On the other hand, the argument above shows that a player faced with a position not in $\ P\ $ can always either win immediately, or move the game to a $\ \mathcal{P}$-position in $\ P\ $, so a position is a $\ \mathcal{P}$-position, if and only if it is in $\ P\ $.

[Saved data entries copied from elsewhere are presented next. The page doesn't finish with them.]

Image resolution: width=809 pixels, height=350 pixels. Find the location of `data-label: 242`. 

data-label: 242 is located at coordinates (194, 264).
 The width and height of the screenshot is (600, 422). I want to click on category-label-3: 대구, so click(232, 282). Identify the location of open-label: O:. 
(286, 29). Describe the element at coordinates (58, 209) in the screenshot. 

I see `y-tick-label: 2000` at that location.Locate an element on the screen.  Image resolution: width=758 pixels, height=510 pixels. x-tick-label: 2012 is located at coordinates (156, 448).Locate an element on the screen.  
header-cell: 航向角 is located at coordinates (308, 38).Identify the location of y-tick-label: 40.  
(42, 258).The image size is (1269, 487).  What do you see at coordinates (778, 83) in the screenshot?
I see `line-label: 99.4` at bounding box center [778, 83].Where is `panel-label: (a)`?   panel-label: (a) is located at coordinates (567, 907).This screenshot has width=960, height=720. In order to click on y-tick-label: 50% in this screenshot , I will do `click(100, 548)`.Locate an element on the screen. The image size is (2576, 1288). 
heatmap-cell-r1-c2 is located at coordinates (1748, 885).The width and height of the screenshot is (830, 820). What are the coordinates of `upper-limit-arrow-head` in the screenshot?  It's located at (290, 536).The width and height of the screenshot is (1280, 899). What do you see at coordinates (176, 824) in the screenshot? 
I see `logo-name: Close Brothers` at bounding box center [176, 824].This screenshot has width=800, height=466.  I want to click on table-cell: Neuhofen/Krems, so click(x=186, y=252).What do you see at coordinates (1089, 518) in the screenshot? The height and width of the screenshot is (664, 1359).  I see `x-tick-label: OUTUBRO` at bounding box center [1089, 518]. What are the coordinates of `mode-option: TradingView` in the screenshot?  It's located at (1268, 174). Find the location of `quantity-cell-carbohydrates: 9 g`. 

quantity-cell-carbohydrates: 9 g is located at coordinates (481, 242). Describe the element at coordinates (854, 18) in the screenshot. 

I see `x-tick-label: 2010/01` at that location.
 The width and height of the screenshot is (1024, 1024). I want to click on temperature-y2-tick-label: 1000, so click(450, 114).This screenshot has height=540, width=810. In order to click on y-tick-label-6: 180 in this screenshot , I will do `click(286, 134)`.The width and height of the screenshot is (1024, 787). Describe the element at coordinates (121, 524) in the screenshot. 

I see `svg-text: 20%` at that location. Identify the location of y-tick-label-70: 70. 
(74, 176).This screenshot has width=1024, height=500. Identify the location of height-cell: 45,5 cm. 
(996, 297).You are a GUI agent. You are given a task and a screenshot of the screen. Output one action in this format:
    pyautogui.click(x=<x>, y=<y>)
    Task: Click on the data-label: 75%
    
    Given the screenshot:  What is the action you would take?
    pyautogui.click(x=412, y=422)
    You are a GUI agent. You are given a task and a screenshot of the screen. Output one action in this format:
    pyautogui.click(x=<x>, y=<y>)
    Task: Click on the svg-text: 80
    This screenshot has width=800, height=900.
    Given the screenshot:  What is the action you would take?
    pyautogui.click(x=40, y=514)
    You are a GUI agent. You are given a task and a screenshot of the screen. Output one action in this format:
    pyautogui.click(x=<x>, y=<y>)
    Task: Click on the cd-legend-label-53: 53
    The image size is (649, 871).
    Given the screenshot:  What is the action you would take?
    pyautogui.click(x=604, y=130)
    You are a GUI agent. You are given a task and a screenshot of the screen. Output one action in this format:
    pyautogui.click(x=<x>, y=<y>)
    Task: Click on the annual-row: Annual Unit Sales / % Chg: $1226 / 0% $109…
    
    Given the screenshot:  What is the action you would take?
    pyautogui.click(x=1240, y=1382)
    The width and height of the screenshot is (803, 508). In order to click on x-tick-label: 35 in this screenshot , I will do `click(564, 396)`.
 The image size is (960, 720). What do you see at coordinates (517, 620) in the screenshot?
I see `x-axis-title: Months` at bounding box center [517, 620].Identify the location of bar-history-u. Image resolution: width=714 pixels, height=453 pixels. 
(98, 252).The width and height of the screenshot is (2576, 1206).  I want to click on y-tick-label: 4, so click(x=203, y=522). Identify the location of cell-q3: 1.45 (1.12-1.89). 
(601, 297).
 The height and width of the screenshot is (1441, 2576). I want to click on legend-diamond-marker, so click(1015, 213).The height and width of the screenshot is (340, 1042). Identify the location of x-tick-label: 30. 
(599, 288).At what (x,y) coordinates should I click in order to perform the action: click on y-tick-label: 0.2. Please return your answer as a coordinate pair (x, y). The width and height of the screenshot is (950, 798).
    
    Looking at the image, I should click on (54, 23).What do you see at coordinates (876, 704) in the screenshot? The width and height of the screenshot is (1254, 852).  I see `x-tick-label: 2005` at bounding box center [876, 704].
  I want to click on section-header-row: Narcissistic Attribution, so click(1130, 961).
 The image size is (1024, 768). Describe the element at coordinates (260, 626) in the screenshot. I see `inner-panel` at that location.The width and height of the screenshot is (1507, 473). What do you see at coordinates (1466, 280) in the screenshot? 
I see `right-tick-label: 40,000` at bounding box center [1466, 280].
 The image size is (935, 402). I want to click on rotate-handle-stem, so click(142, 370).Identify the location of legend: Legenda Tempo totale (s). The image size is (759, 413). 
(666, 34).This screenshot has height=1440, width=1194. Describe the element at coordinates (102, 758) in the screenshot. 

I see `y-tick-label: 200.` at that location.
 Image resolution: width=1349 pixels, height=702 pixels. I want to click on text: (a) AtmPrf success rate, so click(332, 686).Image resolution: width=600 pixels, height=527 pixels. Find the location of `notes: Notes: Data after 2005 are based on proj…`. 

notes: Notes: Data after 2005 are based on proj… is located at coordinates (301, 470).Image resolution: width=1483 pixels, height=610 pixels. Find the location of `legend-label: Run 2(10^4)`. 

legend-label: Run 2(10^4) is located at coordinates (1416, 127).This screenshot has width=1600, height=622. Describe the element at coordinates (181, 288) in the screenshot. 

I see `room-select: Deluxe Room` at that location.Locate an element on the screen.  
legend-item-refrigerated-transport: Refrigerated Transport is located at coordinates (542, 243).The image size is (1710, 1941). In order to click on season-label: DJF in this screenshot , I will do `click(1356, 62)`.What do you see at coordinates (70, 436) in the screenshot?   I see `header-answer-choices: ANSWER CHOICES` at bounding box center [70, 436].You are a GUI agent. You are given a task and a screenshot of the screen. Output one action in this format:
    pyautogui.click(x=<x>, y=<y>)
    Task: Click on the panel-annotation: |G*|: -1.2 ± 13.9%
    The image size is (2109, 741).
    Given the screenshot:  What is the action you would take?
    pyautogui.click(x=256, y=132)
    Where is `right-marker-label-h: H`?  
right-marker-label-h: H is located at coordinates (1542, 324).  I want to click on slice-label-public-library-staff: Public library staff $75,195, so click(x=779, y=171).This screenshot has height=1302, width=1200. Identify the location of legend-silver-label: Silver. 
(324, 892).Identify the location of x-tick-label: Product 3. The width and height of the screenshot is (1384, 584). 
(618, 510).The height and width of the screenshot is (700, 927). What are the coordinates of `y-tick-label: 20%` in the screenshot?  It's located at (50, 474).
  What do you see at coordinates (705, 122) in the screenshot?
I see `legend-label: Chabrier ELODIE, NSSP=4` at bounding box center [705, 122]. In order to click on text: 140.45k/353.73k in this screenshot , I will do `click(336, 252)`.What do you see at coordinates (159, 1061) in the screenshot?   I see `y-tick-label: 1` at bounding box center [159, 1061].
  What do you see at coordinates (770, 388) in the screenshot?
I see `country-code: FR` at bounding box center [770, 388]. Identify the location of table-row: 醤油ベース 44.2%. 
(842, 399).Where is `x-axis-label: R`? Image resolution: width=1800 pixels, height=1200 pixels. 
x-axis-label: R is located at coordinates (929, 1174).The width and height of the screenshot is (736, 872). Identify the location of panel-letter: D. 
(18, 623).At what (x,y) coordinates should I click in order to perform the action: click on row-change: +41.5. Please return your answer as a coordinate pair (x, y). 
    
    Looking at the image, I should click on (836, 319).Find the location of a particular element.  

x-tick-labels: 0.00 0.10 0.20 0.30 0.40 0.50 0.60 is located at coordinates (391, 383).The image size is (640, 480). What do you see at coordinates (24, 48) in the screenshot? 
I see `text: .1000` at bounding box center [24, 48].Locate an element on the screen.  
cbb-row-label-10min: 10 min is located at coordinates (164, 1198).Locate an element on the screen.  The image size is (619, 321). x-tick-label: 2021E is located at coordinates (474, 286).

Addendum: I have just become aware that the $2$-pile version of this game is known as Whytoff's game, its solution having already been given by the Dutch mathematician Willem Whytoff in 1907.
Best Answer
As Ross pointed out, you can solve this using nimbers. Working out the nimbers for some low coin counts leads to the winning strategy: Always make sure the coin counts are roughly equal, $\pm1$, and that their sum is divisible by $3$. That is, if the coin counts are equal and both have remainder $1$ mod $3$, take one coin from each pile; if the coin counts are equal and both have remainder $2$ mod $3$, take a coin from either pile: if the coin counts are different, take as many from the larger pile that you end up with the same count $\pm1$ and the sum is divisible by $3$. Such a move is always possible if the position isn't one of the losing positions $(3k,3k)$ or $(3k+1,3k+2)$ or $(3k+2,3k+1)$.
In particular, since $2010$ is divisible by $3$, the initial position is a losing position for player $A$.